Name every city where the Barleti excerpt says Marino Becichemi was a professor.

▸ PAGE EXCERPT:

+ + +

The History of Scanderbeg is considered an Albanian cultural treasure, vital to the formation of Albanian national self-consciousness. A traduction of this work of Barleti is in slavonic, in the Cetinje chronicle. A note at the end of this manuscript says, according to Martinovic (1962) that the author of the text is "Marin from Shkodër of Slavic origin".

Paolo Giovio was the first historian to confound Barletius with another contemporary Marinus Scodrensis, Marino Becichemi (1468-1526), professor of rhetorics and author of commentaries on classic literature. The confusion has been elucidated by Thomas Reinesius and Apostolo Zeno. While Barletius in his works calls himself "sacerdotis Scodrensis" (priest of Scodra), Becichemi professes himself married and a "father of boys", professor of Ragusa, Brescia, and Padua, neither of which applies to Barletius.

=== A Brief History of Lives of Popes and Emperors (disputed) ===
Barleti's third work is titled, A Brief History of Lives of Popes and Emperors (Compendium vitarum pontificum et imperatorum, Venice, 1555).

+ + +

▸ DATA RECORDS:
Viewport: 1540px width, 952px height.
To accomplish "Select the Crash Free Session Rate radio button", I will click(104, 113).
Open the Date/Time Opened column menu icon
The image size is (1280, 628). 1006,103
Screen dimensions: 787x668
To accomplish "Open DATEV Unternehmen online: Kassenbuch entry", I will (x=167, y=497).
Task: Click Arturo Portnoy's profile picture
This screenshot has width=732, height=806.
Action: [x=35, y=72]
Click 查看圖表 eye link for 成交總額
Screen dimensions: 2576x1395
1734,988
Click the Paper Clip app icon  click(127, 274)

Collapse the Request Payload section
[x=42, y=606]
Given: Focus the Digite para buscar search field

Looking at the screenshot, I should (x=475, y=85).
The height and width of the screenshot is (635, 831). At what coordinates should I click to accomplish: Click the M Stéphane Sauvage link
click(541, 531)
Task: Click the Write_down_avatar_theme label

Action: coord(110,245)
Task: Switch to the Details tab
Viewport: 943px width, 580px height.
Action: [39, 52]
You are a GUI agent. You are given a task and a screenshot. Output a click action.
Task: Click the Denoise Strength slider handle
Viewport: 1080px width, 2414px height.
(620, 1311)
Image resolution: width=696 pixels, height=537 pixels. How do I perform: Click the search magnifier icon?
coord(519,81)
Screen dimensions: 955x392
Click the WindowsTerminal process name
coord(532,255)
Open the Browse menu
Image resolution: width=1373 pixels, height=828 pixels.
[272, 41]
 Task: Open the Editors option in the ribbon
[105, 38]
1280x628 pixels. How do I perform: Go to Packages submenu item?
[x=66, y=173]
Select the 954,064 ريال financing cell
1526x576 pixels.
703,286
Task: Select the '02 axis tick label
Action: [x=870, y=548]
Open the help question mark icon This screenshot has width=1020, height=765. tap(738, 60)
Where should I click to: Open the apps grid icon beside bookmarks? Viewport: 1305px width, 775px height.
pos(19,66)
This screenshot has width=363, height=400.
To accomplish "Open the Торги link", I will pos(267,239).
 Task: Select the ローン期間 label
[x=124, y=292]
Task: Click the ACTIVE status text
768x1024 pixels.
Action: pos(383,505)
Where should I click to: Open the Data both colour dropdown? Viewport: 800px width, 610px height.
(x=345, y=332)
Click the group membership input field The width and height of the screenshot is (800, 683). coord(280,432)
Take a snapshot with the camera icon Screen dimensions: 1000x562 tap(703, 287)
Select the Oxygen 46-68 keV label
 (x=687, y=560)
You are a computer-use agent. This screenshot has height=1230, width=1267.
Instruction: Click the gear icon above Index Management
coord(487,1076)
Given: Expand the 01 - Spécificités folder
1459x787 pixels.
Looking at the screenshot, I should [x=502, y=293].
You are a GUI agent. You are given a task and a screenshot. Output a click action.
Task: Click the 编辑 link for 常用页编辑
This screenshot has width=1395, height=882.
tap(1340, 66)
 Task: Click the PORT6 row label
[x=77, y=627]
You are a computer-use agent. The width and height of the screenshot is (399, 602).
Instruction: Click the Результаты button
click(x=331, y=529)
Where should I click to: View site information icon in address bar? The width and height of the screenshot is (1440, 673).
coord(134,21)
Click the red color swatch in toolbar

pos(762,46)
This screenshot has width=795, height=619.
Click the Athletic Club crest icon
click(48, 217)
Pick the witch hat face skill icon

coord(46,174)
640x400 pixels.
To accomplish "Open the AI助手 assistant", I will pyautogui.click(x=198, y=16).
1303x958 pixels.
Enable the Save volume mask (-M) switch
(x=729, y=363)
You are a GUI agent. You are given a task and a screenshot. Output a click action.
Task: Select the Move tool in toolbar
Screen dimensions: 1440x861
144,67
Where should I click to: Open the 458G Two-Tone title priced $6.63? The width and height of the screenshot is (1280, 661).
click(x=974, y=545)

+ + +

▸ EXERCISE OUTPUT: Ragusa, Brescia, and Padua.